**Problem**
Edit the part of the records that opens with the line containing "The image size is (427, 272)." and closes with the line containing "click(167, 257)" by replacing "time marker" with "timeline marker" and leaving everything else unchanged, then return only those lines.

**Records to use**
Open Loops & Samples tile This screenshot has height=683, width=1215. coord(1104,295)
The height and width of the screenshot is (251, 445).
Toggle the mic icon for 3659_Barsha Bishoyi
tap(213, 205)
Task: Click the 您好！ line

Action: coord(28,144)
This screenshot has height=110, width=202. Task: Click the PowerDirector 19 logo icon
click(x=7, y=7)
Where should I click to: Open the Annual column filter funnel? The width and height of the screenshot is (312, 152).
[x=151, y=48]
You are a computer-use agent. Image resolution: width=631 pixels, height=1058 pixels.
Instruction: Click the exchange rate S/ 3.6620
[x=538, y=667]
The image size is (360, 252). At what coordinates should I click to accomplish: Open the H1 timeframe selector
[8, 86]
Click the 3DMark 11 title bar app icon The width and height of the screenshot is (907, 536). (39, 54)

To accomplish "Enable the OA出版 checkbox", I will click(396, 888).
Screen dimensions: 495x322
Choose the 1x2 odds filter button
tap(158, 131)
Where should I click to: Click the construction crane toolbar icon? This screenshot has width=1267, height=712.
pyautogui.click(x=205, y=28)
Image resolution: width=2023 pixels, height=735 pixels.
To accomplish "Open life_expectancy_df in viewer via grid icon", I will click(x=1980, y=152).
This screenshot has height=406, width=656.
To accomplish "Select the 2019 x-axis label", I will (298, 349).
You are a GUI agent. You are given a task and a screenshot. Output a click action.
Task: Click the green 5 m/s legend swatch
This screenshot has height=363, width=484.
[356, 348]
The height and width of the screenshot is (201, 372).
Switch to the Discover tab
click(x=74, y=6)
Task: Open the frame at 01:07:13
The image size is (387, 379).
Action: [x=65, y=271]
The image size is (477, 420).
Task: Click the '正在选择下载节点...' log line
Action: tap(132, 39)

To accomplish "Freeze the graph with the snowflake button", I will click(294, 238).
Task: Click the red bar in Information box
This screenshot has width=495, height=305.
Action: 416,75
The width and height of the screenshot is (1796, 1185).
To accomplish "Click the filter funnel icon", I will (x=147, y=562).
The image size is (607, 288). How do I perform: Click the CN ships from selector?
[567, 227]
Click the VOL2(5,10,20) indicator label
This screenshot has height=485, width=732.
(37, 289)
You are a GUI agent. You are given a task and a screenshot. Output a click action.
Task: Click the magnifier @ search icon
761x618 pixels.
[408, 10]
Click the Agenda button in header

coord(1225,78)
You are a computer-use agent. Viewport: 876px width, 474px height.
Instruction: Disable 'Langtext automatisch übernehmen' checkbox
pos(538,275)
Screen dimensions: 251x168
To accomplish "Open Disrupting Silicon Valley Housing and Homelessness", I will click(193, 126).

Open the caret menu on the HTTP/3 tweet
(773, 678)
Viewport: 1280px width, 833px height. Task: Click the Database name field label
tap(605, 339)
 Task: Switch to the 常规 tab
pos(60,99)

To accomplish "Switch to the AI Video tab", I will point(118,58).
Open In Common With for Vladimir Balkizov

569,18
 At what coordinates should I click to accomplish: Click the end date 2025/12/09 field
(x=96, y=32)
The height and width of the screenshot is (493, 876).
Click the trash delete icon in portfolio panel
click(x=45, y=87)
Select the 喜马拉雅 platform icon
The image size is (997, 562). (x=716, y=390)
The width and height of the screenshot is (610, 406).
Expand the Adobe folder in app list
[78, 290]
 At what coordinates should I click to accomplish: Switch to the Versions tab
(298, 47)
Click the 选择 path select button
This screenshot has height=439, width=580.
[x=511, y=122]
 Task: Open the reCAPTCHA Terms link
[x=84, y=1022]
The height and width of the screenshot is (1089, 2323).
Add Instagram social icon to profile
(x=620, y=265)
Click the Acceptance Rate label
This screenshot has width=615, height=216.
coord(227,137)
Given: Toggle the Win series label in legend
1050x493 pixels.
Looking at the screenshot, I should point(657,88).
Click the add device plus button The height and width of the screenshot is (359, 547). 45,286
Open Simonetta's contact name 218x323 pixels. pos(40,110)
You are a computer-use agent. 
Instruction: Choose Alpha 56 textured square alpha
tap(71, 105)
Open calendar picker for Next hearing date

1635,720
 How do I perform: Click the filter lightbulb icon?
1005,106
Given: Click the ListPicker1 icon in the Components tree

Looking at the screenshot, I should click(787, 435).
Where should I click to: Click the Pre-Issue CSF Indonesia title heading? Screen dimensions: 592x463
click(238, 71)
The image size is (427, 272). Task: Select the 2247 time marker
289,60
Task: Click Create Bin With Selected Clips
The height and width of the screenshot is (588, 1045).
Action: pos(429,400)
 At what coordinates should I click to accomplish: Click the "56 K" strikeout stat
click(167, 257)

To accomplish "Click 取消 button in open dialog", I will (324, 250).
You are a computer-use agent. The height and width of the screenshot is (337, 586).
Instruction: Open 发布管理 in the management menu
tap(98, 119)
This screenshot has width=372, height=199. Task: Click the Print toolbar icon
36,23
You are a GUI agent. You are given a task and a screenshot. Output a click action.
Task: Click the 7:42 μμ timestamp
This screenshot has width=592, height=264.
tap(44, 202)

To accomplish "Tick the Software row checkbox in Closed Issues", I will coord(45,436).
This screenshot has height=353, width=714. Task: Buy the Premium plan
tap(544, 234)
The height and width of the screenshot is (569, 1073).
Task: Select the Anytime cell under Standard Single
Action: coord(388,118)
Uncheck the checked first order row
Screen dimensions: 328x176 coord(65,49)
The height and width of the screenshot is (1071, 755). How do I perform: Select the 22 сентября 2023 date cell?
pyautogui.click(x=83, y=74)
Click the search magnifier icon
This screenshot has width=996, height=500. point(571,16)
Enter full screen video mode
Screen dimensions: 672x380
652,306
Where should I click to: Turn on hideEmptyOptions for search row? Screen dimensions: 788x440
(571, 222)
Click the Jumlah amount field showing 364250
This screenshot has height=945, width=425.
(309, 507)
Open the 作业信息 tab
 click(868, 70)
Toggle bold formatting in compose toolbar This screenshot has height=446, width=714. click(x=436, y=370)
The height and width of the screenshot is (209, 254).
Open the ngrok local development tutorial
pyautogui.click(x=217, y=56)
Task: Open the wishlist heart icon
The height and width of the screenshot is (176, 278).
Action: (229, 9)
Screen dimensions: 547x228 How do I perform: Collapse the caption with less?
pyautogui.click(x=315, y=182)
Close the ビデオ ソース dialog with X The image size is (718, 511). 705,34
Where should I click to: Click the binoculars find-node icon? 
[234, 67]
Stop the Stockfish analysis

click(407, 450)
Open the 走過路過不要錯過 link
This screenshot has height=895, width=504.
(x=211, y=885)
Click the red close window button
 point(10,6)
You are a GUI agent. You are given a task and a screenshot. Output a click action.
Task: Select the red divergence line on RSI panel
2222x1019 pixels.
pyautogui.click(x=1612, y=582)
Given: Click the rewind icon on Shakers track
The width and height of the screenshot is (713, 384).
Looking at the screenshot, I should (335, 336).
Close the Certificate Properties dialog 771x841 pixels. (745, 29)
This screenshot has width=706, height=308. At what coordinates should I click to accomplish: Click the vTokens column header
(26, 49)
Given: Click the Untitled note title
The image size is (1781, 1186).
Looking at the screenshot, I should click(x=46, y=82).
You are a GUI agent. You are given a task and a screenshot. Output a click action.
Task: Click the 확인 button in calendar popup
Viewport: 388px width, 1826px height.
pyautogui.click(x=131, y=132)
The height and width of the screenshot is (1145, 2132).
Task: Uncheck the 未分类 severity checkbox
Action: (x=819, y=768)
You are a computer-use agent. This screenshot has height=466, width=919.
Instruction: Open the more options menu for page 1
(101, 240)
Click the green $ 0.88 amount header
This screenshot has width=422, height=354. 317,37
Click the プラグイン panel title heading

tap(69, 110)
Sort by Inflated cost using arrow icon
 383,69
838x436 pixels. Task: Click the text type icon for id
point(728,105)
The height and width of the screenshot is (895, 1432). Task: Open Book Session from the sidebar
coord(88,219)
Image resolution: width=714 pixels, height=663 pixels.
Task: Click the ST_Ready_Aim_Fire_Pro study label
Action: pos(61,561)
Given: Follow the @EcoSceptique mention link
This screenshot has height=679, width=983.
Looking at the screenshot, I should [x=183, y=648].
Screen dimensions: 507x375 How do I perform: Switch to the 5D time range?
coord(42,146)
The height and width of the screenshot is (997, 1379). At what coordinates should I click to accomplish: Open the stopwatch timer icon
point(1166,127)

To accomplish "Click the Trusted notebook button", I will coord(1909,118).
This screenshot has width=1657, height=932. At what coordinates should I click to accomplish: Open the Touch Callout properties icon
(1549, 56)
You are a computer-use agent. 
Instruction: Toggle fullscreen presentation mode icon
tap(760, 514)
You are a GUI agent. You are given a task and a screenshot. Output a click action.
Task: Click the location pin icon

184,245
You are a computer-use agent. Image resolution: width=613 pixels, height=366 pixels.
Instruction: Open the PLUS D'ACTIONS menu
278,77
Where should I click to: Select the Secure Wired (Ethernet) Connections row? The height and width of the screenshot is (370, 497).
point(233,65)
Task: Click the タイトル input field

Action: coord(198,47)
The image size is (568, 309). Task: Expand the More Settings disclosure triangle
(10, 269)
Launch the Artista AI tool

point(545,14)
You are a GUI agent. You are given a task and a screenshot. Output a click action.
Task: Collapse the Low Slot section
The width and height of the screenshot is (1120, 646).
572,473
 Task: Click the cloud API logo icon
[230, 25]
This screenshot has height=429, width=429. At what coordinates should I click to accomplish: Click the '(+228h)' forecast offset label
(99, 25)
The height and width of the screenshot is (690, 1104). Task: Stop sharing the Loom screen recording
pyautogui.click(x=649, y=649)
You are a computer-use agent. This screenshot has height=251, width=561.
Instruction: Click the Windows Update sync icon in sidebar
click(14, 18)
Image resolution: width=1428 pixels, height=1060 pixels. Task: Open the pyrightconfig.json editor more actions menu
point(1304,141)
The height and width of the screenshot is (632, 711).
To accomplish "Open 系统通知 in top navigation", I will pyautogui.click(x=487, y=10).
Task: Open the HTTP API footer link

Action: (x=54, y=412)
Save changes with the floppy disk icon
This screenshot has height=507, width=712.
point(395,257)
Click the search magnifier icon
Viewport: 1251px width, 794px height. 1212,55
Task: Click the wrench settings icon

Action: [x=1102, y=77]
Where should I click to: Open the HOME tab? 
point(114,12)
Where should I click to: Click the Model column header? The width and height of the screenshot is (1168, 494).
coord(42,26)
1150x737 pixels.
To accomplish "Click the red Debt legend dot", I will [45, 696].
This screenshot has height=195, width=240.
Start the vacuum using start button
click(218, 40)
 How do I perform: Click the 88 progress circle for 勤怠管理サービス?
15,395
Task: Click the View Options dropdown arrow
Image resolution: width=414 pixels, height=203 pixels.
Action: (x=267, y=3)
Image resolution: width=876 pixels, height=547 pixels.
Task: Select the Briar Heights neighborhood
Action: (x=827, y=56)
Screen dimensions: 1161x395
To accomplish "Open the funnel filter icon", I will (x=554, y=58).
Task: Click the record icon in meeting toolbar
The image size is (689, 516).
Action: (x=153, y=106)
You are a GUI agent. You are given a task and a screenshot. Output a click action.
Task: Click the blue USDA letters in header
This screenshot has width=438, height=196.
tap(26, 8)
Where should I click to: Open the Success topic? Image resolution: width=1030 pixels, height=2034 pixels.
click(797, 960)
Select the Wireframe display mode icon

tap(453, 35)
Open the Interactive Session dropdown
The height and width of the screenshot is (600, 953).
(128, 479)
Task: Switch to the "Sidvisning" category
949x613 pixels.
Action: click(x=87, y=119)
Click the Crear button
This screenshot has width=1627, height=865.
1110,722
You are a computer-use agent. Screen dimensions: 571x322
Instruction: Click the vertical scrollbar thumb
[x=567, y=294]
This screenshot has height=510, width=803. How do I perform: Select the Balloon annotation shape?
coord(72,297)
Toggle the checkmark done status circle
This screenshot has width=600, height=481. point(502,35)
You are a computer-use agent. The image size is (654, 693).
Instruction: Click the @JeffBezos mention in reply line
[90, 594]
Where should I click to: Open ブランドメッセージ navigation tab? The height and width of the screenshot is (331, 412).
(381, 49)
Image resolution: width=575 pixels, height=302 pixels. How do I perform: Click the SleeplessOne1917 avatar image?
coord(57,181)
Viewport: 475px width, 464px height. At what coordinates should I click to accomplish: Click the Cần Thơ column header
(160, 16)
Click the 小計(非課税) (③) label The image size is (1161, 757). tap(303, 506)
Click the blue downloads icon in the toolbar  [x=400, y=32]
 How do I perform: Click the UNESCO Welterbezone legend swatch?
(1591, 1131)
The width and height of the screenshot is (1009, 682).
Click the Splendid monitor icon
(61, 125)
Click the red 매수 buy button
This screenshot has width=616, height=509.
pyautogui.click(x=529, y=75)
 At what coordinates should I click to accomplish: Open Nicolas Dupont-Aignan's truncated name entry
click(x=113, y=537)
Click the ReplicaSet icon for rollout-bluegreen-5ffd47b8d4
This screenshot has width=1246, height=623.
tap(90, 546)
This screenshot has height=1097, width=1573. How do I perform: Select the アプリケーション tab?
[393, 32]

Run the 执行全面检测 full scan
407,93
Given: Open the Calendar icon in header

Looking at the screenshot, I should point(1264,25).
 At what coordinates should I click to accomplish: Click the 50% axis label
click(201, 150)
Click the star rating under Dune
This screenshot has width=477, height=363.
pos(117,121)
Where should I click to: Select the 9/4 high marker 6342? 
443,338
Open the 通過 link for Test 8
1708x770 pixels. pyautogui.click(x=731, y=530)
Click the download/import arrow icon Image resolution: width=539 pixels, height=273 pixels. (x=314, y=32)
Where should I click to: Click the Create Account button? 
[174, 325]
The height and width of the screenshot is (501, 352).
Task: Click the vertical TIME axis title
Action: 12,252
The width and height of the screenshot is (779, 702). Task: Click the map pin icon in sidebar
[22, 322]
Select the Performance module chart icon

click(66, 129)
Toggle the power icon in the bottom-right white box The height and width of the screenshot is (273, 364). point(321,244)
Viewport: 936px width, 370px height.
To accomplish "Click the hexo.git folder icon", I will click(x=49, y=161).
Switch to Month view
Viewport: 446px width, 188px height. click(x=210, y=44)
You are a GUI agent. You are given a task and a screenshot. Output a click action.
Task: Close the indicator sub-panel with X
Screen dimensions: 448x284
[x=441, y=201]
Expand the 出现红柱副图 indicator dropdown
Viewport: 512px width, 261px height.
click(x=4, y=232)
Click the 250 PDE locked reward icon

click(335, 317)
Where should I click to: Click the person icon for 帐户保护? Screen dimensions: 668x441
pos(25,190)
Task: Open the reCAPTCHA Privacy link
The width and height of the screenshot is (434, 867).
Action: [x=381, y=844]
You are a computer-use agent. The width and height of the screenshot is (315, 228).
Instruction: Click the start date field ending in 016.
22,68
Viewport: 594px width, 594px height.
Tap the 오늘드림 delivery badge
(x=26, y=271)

**Written solution**
The image size is (427, 272). Task: Select the 2247 timeline marker
289,60
Task: Click Create Bin With Selected Clips
The height and width of the screenshot is (588, 1045).
Action: pos(429,400)
 At what coordinates should I click to accomplish: Click the "56 K" strikeout stat
click(167, 257)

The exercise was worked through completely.